Please write out the data exactly, line by line.

> [Given data]:
*** Begin section ***

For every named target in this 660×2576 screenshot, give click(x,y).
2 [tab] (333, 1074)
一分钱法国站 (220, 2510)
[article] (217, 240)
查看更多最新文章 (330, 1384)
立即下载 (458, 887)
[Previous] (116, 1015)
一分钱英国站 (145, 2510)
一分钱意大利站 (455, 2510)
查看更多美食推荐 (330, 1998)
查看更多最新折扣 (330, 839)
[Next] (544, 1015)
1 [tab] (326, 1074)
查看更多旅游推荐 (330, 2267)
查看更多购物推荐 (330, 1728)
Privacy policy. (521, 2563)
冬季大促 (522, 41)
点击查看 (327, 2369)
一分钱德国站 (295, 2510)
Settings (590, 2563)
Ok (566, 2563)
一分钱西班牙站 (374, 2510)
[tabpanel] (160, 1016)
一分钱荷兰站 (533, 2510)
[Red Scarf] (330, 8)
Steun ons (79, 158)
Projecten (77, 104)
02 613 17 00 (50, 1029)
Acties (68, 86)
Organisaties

*** End section ***

> [Result below]:
For every named target in this 660×2576 screenshot, give click(x,y).
2 [tab] (333, 1074)
一分钱法国站 (220, 2510)
[article] (217, 240)
查看更多最新文章 (330, 1384)
立即下载 (458, 887)
[Previous] (116, 1015)
一分钱英国站 (145, 2510)
一分钱意大利站 (455, 2510)
查看更多美食推荐 (330, 1998)
查看更多最新折扣 (330, 839)
[Next] (544, 1015)
1 [tab] (326, 1074)
查看更多旅游推荐 (330, 2267)
查看更多购物推荐 (330, 1728)
Privacy policy. (521, 2563)
冬季大促 (522, 41)
点击查看 (327, 2369)
一分钱德国站 (295, 2510)
Settings (590, 2563)
Ok (566, 2563)
一分钱西班牙站 (374, 2510)
[tabpanel] (160, 1016)
一分钱荷兰站 (533, 2510)
[Red Scarf] (330, 8)
Steun ons (79, 158)
Projecten (77, 104)
02 613 17 00 (50, 1029)
Acties (68, 86)
Organisaties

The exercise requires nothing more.